Note: Though I wrote most of the words in this post, the legendary Dave Holtz did the heavy lifting on the data side. See more of his work on his blog.
If you’re reading this post, there’s a decent chance that you’re about to re-enter the crazy and scary world of technical interviewing. Maybe you’re a college student or fresh grad who is going through the interviewing process for the first time. Maybe you’re an experienced software engineer who hasn’t even thought about interviews for a few years. Either way, the first step in the interviewing process is usually to read a bunch of online interview guides (especially if they’re written by companies you’re interested in) and to chat with friends about their experiences with the interviewing process (both as an interviewer and interviewee). More likely than not, what you read and learn in this first, “exploratory” phase of the interview process will inform how you choose to prepare moving forward.
There are a few issues with this typical approach to interview preparation:
Here at interviewing.io, we are uniquely positioned to approach technical interviews and their outcomes in a data-driven way. This time, we’ve opted for a quick (if not dirty) and quantitative analysis. In other words, rather than digging deep into individual interviews, we focused on easily measurable attributes that many interviews share, like duration and language choice. In upcoming posts, we’ll be delving deeper into the interview content itself. If you’re new to our blog and want to get some context about how interviewing.io works and what interview data we collect, please take a look at the section called “The setup” below. Otherwise, please skip over that and head straight for the results!
interviewing.io is a platform where people can practice technical interviewing anonymously, and if things go well, unlock the ability to interview anonymously, whenever they’d like, with top companies like Uber, Lyft, and Twitch. The cool thing is that both practice interviews and real interviews with companies take place within the interviewing.io ecosystem. As a result, we’re able to collect quite a bit of interview data and analyze it to better understand technical interviews, the signal they carry, what works and what doesn’t, and which aspects of an interview might actually matter for the outcome.

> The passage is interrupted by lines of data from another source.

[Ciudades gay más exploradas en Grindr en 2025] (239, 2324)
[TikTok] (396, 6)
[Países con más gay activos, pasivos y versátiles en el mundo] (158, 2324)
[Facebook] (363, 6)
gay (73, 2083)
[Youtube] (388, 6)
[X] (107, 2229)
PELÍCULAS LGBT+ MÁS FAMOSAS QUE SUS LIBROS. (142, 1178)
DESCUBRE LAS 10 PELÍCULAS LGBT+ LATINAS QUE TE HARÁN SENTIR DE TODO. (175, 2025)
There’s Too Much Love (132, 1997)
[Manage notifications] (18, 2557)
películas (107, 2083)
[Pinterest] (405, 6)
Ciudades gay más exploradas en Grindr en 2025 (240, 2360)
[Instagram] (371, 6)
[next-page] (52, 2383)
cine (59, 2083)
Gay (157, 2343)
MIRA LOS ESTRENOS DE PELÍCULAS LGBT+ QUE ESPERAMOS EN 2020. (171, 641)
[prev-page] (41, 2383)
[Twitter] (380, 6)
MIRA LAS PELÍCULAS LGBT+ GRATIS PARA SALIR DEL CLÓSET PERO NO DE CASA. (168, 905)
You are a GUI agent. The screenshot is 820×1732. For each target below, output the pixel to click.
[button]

Each interview, whether it’s practice or real, starts with the interviewer and interviewee meeting in a collaborative coding environment with voice, text chat, and a whiteboard, at which point they jump right into a technical question. Interview questions tend to fall into the category of what you’d encounter in a phone screen for a back-end software engineering role. During these interviews, we collect everything that happens, including audio transcripts, data and metadata describing the code that the interviewee wrote and tried to run, and detailed feedback from both the interviewer and interviewee about how they think the interview went and what they thought of each other.
If you’re curious, you can see what the feedback forms for interviewers and interviewees look like below — in addition to one direct yes/no question, we also ask about a few different aspects of interview performance using a 1-4 scale. We also ask interviewees some extra questions that we don’t share with their interviewers, and one of the things we ask is whether an interviewee has previously seen the question they just worked on.

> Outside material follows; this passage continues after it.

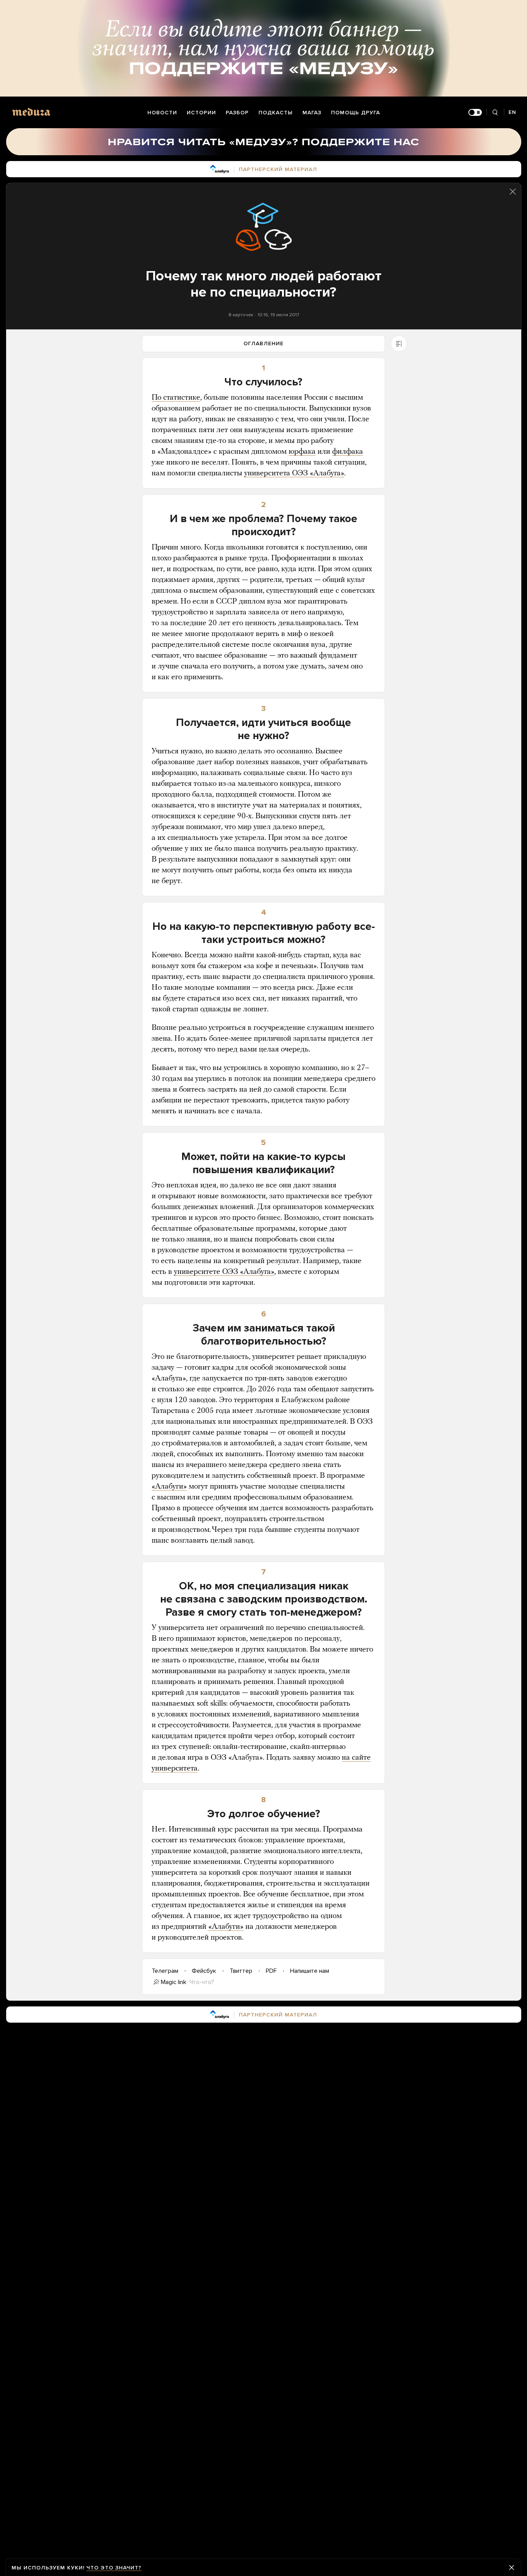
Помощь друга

Before getting into the thick of it, it’s worth noting that the conclusions below are based on observational data, which means we can’t make strong causal claims… but we can still share surprising relationships we’ve observed and explain what we found so you can draw your own conclusions.
“We’re talking about practice!” -Allen Iverson
First thing’s first. It doesn’t take a rocket scientist to suggest that one of the best ways to do better in interviews is to… practice interviewing. There are a number of resources out there to help you practice, ours among them. One of the main benefits of working through practice problems is that you reduce the likelihood of being asked to solve something you’ve never seen before. Balancing that binary search tree will be much less intimidating if you’ve already done it once or twice.
We looked at a sample of ~3000 interviews and compared the outcome to whether the interviewee had seen the interview question before. You can see the results in the plot below.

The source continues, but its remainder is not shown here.